Очень по-разному сложились судьбы тех защитников Константинополя, которым удалось ускользнуть. Греческие беженцы испытали типичную для изгнанников судьбу: их ждали лишения на чужбине и ностальгия по утраченному Городу. Многие из них доживали свои дни в Италии (в одной Венеции их было до четырех тысяч) и на Крите, являвшемся бастионом православной церкви, но других разбросало по всему миру вплоть до Лондона. Потомки фамилии Палеологов постепенно растворились в общей массе менее знатных семейств Европы. Один или два из них, страдая от ностальгии или нищеты, возвратились в Константинополь и отдались на милость султана. По крайней мере один из них, Андрей, принял ислам и стал придворным под именем Мехмед-паши. По-видимому, наиболее отчетливым отражением печальной участи греков после падения Византии стала судьба Георгия Сфрандзи и его жены. Они закончили дни в монастырских кельях на Корфу, где Сфрандзи написал краткую скорбную хронику событий своей жизни. Она начинается словами: «Я — Георгий Сфрандзи, несчастный смотритель императорского гардероба, ныне известный под иноческим именем Григория. Я написал нижеследующий рассказ о событиях, случившихся в моей жалкой жизни. Лучше мне было вообще не родиться или умереть в детстве. Коль скоро этого не случилось, да будет известно, что я родился во вторник 30 августа 1401 года». Лаконично и сдержанно Сфрандзи повествует о двойной трагедии — личной и национальной, причиной которой стало османское завоевание. Оба его ребенка оказались в серале. Его сын был казнен в 1453 году. В сентябре 1455 года Сфрандзи писал: «Моя очаровательная дочь Тамара умерла от заразной болезни в серале султана. Увы мне, ее несчастному отцу! Ей было четырнадцать лет и пять месяцев». Он прожил до 1477 года — достаточно долго, чтобы стать свидетелем почти полного угасания свободы греков под властью турок. Его завещание заканчивается подтверждением православных взглядов на вопрос о filioque, из-за чего возникало так много сложностей во время осады: «Я исповедуюсь, будучи уверен в том, что Дух Святой не исходит от Отца и Сына, как утверждают итальянцы, но безраздельно исходит только от одной ипостаси — от Отца».

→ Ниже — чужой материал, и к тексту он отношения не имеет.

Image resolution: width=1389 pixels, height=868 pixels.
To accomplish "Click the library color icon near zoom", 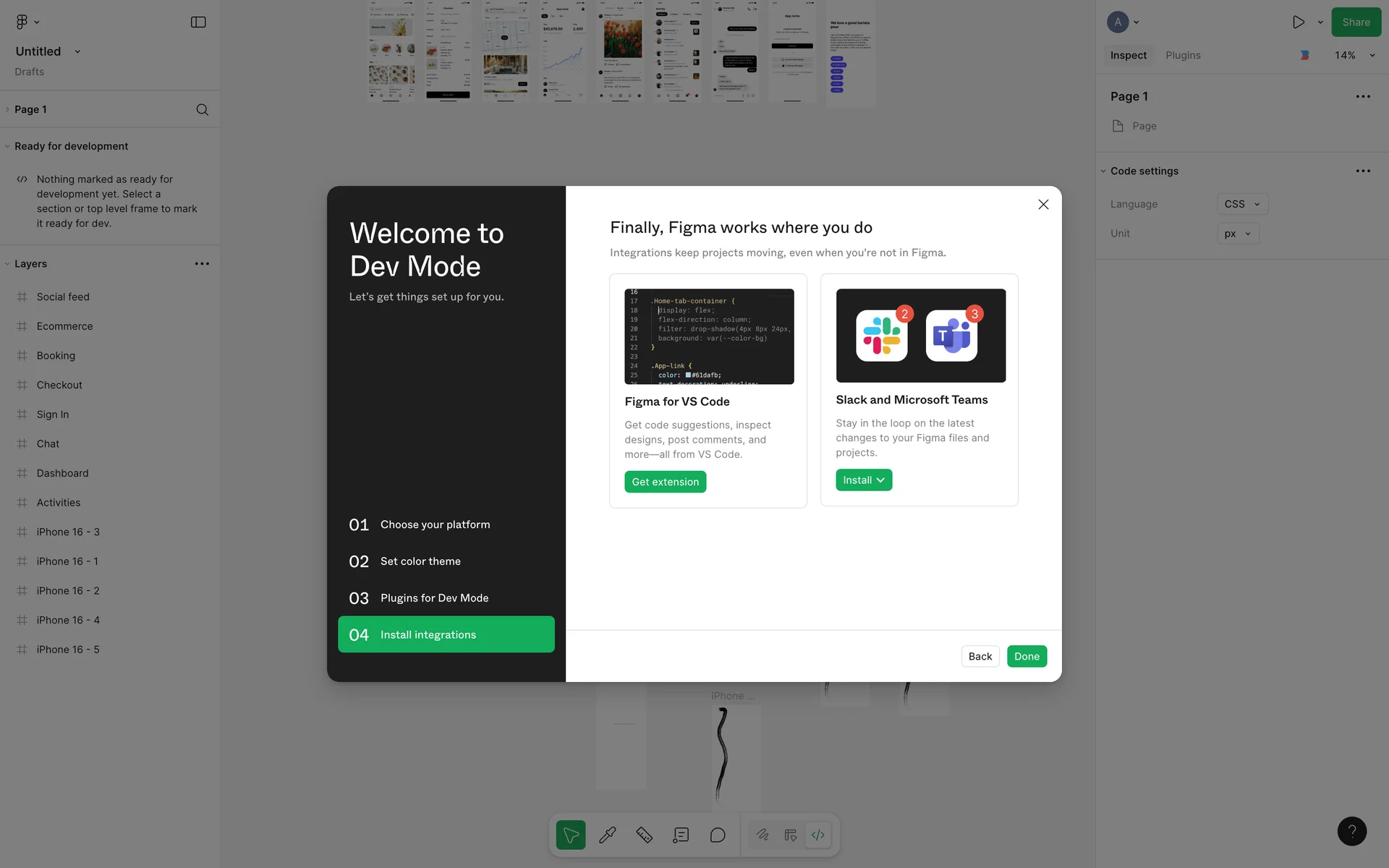I will point(1304,55).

Разными оказались и судьбы спасшихся итальянцев. Раненого Джустиниани привезли на Хиос, где он, согласно другому генуэзцу, архиепископу Леонарду, вскоре умер «от раны или от сознания своего позора»; именно его почти все обвиняли в окончательном поражении. На его могиле начертана эпитафия, ныне утраченная, где говорилось: «Здесь лежит Джованни Джустиниани, великий человек и знатный муж Генуи и Хиоса, который умер 8 августа 1453 года от роковой раны, полученной во время штурма Константинополя и гибели всемилостивейшего Константина, последнего императора и храброго предводителя восточных христиан от рук турецкого правителя Мехмеда». Сам Леонард умер в Генуе в 1459 году. Кардинал Исидор Киевский, отправленный в Византию наблюдать за проведением в жизнь унии, был провозглашен папой патриархом Константинополя in absentia[35], но какой-либо реальной властью не обладал. Он впал в старческое слабоумие и скончался в Риме в 1463 году.